MEMORIAL
DAY -- My brain is just exploding this morning with emotions about
Memorial Day, and I have to get some of them down or I will lose what's
left of my mind.
Saturday
night I was in Arlington, Virginia, at the annual meeting of the
Tragedy Assistance Program for Survivors. This is a fine group founded
by Bonnie Carroll to get widows, widowers, mothers, fathers, and
children of men and women who have died in the war on terrorism
together. Last year I spoke and there were about 500 people in the
audience. Saturday there were 700.
Bonnie Carroll, a stone
genius, spoke gloriously. Magnificently. An angel of oratory. A
staggeringly beautiful woman named Joanne Wrobleski, who
had
just been married to her husband for two years, spoke with power and
rage and healing as a projector showed photos of her wedding to her
astonishingly handsome husband. It was enough to melt a marble pillar.
A
woman next to me named Mrs. Beard told about losing her son, Bradley. I
asked her if she worked at a job. She said she used to be a bank
teller, "but that after I lost my son, counting people's money didn't
seem that important anymore." Her husband, a homebuilder, looked
distraught. Their beautiful daughter played the piano and sang songs
she had composed of peace and loss.
At every table, we passed around boxes of Kleenex continuously.
I spoke briefly and talked about how the loved ones missing from this
dinner were the only people doing meaningful work in the world today as
far as I could tell. The media try to tell us their work has no
meaning, and when the media do this, it's almost like grave robbing.
Anyway,
I spoke and then I hugged widows and bereft mothers for about an hour
and a half. A man named Nolan Rappaport who has been a close friend
since 1956 accompanied me and took photos. He was very patient and when
I thanked him for his patience, he said, poetically, "I don't feel as
if the time was lost."
When I got back to Los Angeles, I started to read a book I can't finish, called A Writer at War by Vassily Grossman, a correspondent with the Red Army newspaper during World War II.
The
part I can't get past is the atrocities of the Germans towards the Jews
when they took the Ukraine in the early part of World War II. One
incident just haunts me every day.
The Germans came upon a
kosher butcher. They asked him if he were really a good butcher. He
said he hoped he was. They brought his two small sons to him and said,
"Show us. On your sons."
I keep putting the book down at this point and wondering, "Why did God bother making creatures as wicked as man?"
Then
I picked up a book of interviews with Bob Dylan. They were interesting.
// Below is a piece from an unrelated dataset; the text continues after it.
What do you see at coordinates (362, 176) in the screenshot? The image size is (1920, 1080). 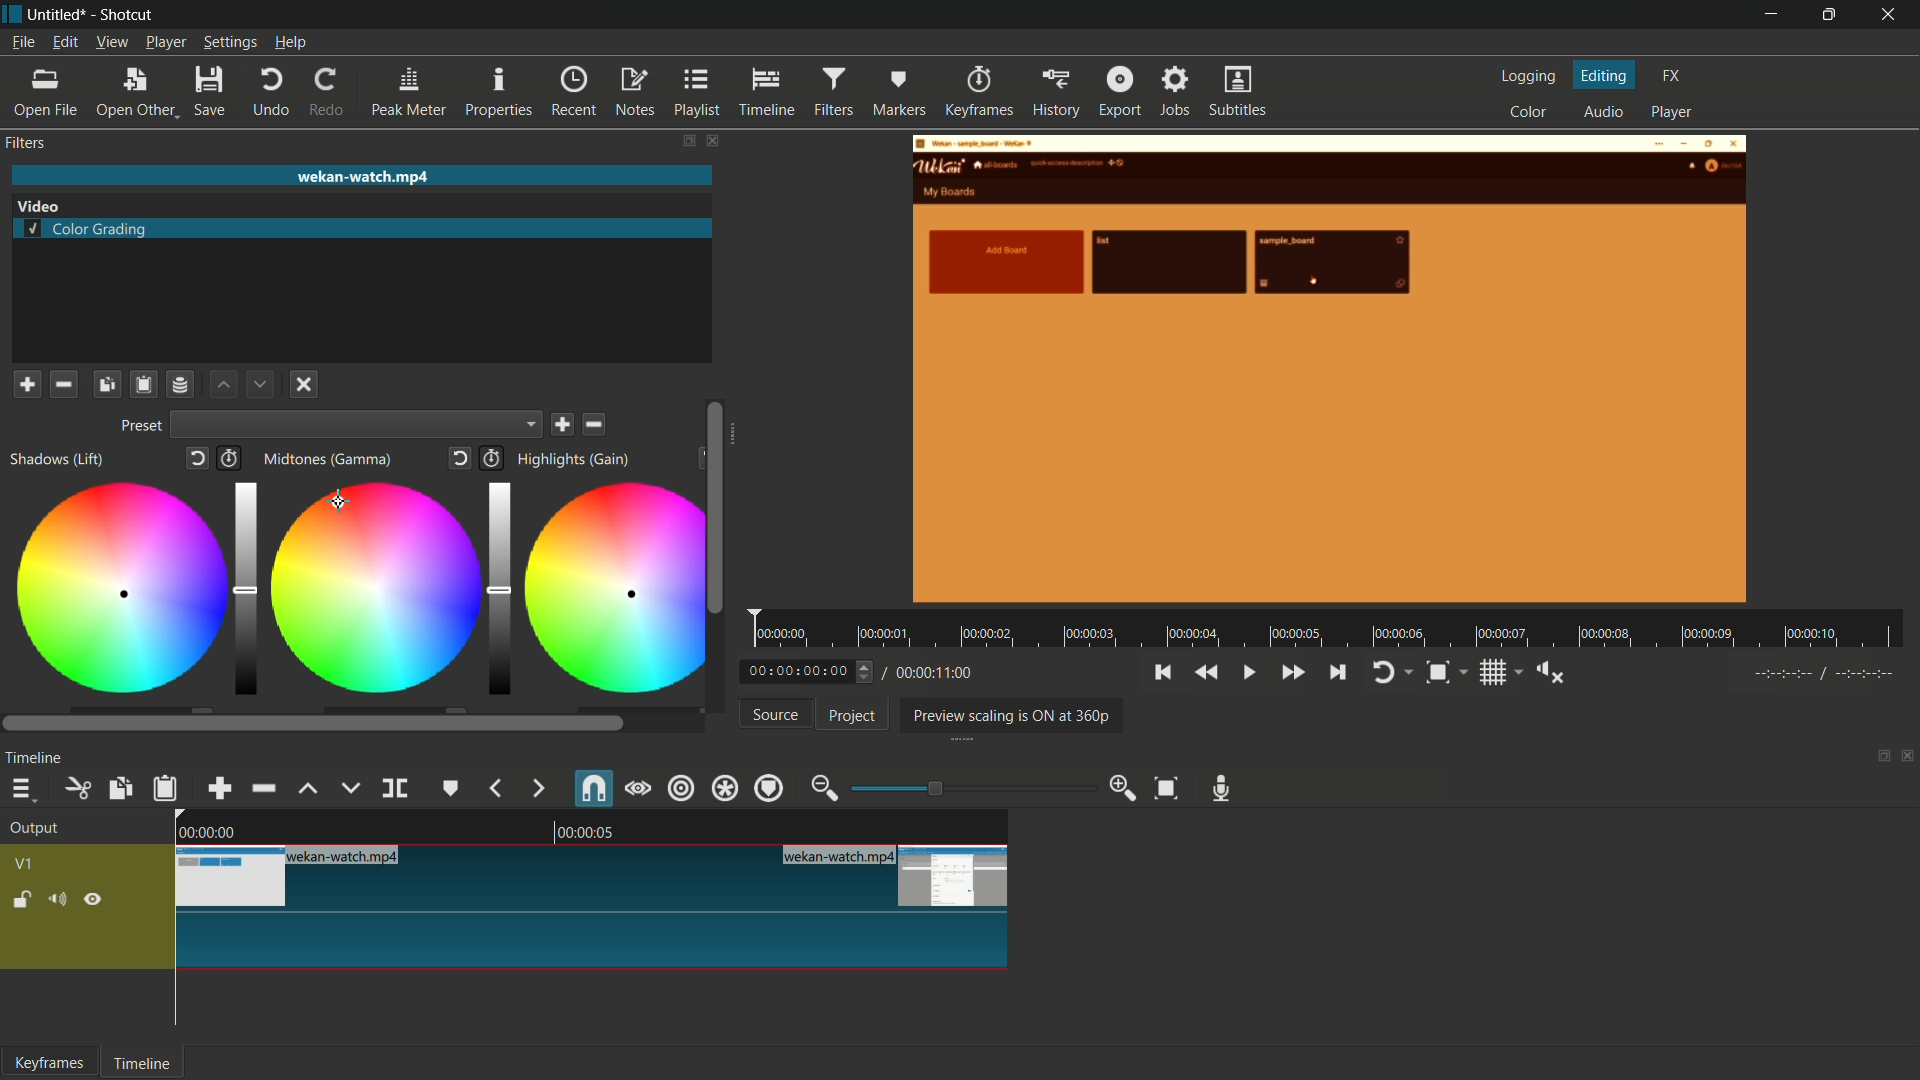 I see `imported file name` at bounding box center [362, 176].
He's a clever con man and huckster and poet of the obscure and
sometimes the meaningless. It's called The Essential Bob Dylan Interviews, edited by a man named Jonathan Cott. I recommend it. I also have with me a book called Heart of a Hawk
about coping with losing a son in Iraq. It's by a woman I met at the
event on Saturday, a lovely soul named Deb Tainsh. I have already read
it and it's major stuff about loss and faith and pain.
And I
thought, well, here's Bob Dylan, making jokes and making fun of his
interviewers and he's a Jew. And here I am sitting at my computer with
my dogs snoring nearby and my palm trees and my bottled water. And I'm
a Jew. And why do we -- Jews and Gentiles here in America -- get to do
what we do instead of being killed by the Nazis or the Islamic
terrorists?
Because of Bonnie Carroll's husband and Bonnie
Carroll. Because of Joanne Wrobleski and her hero husband. Because of
all of the men and women at Arlington National Cemetery and on ocean
floors and blown to bits in forests and muddy trenches. Because God
made Eichmann, but he also made Bradley Beard and Dale Denman, Jr.
More are dying as we speak every day in Iraq and Afghanistan.
How
do we ever make it up to them? How can we ever pay them back? Above
all, by taking the loved ones they left behind into our arms, into our
hearts, and loving them forever. And by making sure that when they die,
their deaths are known to have meaning.
We would be nothing without them. Nothing. And somehow I feel as if my brain were still on fire.